Task material:
• • • • • • •

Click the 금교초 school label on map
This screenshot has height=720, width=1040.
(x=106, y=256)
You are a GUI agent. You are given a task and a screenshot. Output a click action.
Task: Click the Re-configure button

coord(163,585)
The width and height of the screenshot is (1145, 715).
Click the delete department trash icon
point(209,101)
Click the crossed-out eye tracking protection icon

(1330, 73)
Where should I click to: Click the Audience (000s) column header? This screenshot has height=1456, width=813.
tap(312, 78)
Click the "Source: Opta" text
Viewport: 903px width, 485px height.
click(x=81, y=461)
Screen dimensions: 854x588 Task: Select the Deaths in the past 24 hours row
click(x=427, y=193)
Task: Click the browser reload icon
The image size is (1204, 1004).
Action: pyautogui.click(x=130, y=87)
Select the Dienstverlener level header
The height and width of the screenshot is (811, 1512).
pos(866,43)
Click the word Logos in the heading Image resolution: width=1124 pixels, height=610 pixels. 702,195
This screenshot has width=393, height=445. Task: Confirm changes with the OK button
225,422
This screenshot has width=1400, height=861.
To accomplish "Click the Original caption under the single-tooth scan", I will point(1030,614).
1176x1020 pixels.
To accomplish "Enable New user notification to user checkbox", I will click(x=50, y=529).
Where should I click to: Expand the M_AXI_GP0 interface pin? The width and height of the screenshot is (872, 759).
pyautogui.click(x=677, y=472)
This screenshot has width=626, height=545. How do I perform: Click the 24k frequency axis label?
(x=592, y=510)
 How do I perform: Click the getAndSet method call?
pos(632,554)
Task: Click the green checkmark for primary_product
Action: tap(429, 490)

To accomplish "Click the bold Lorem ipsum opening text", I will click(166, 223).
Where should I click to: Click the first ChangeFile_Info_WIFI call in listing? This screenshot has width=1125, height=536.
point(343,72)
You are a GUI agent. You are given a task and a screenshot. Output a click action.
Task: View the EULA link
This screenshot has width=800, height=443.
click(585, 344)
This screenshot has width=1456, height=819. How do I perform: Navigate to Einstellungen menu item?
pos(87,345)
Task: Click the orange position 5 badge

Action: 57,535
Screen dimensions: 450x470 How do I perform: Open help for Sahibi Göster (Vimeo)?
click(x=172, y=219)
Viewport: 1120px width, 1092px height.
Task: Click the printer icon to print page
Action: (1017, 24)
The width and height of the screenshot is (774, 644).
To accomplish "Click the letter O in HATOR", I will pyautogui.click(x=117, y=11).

• • • • • • •

Given problem:
Return every line of the records above that contains the word "Select", copying each one in full.

Answer to the exercise:
Screen dimensions: 854x588 Task: Select the Deaths in the past 24 hours row
Select the Dienstverlener level header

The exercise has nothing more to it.